High-density plasma CVD (HDP-CVD) uses a plasma like in PECVD, but the plasma is supercharged, creating a higher density of ions. The process involves doing deposition and etch simultaneously to allow the filling of small gaps with insulating material.

• The etch in HDP-CVD is needed to be able to remove deposition in unwanted areas so that the gaps can fill properly.

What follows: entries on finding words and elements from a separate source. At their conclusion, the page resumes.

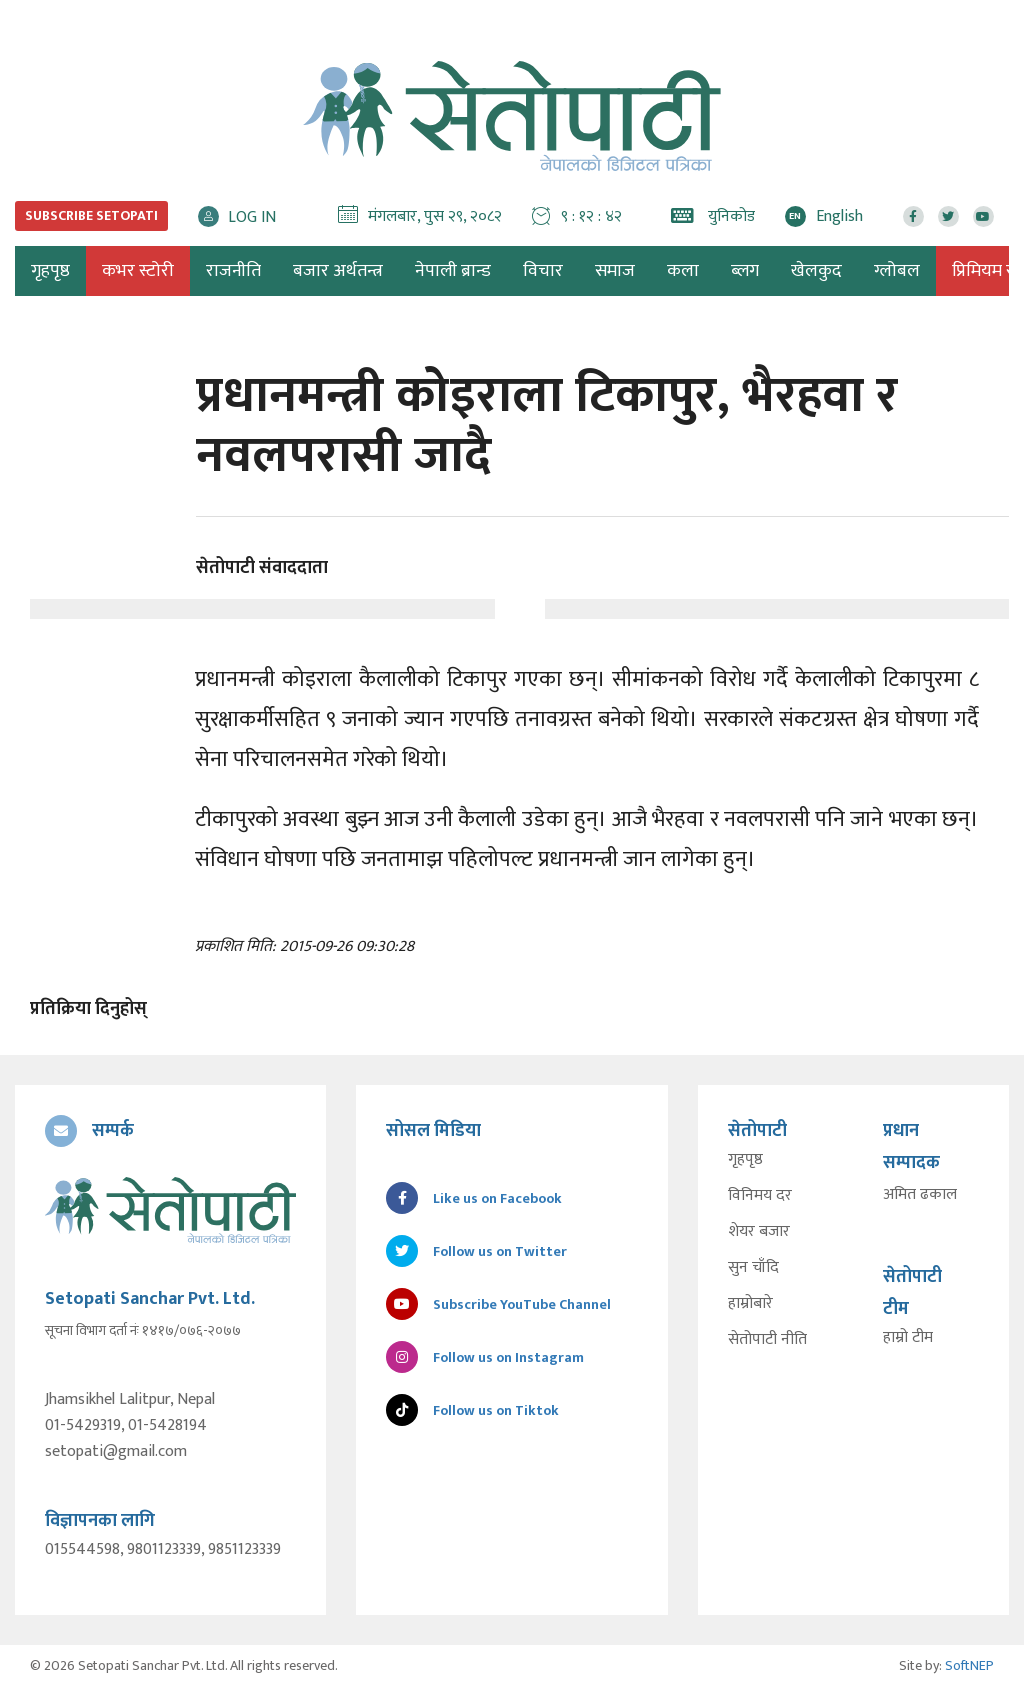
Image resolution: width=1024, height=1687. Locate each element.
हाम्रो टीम (908, 1338)
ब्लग (745, 271)
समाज (615, 271)
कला (683, 271)
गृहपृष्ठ (745, 1160)
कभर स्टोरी (138, 271)
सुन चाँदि (753, 1268)
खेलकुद (816, 271)
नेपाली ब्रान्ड (453, 271)
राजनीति (233, 271)
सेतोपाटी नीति (767, 1340)
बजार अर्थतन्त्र (338, 271)
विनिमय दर (760, 1196)
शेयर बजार (759, 1232)
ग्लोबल (897, 271)
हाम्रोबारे (750, 1304)
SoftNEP (969, 1665)
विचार (543, 271)
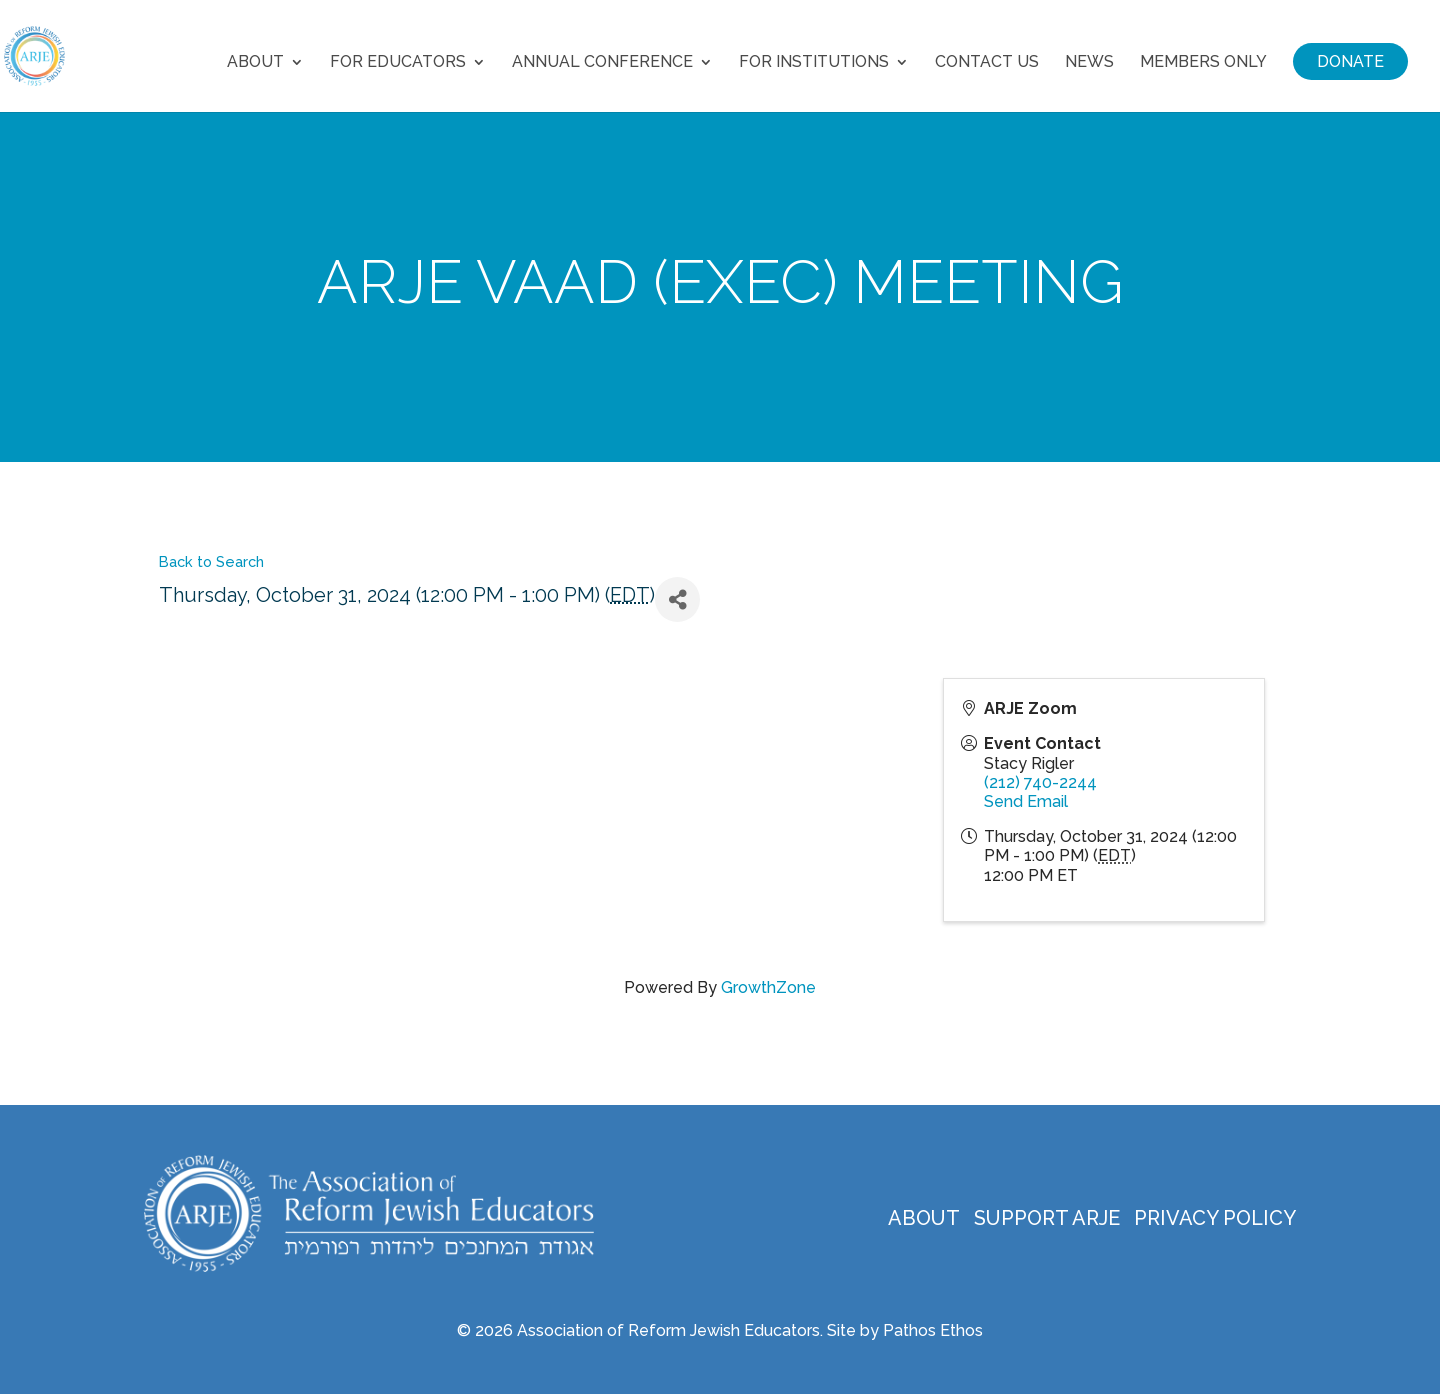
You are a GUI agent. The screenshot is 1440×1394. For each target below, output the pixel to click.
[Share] (677, 599)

The purpose of the higher density plasma is to allow a faster etch rate so that the etch can keep pace with a high deposition rate and therefore provide low-cost process.

All these methods listed play important roles in the fabrication of high-performance and energy-efficient chips that will power the AI era.

Lam’s Role

Lam offers many families of deposition systems:

VECTOR – Dielectric Film Deposition – Plasma enhanced CVD with high productivity multi-station reactor and isolated walls for improved particle control.

Striker– Dielectric ALD – Multi-station reactor design enabling atomic layer deposition of thin, conformal films with leading uniformity and repeatability at high productivity to meet the most demanding needs for small features and aggressive topography.

ALTUS – Metal ALD/CVD – Multi-station ALD/CVD deposition tool enabling leading productivity with superior fill and resistivity performance for the most aggressive topography in advanced devices.

SABRE & SABRE 3D – Metal ECD/ELD – Electrochemical deposition (ECD) and electroless deposition systems (ELD) for metallization. Advanced cell design with innovations in chemistry, waveform, and process control enabling for high deposition rate electrochemical deposition (ECD) for both small feature and large geometry metallization with excellent fill rate and stability.

SOLA – UVTP – Post-deposition treatment of insulating materials with UV radiation and heat. SOLA’s film treatments stabilize insulating material, improving chip performance.

SPEED – HDP-CVD – Deposits dielectric layers into gaps of varying sizes. SPEED products’ precise filling of these gaps with high quality film provides excellent insulation in between conducting lines.

Pulsus – PLD – Supports deposition of a wide range of materials. Pulsus delivers scandium aluminum nitride (ScAlN) films with the highest scandium content available. Pulsus products are especially effective for Specialty Technologies applications.

Reliant – CVD, HDP-CVD, PECVD, PLD – Supports a wide variety of manufacturing requirements by addressing numerous material and performance needs. By supporting these different technologies in a single offering, Reliant products extend fabs’ productive capabilities.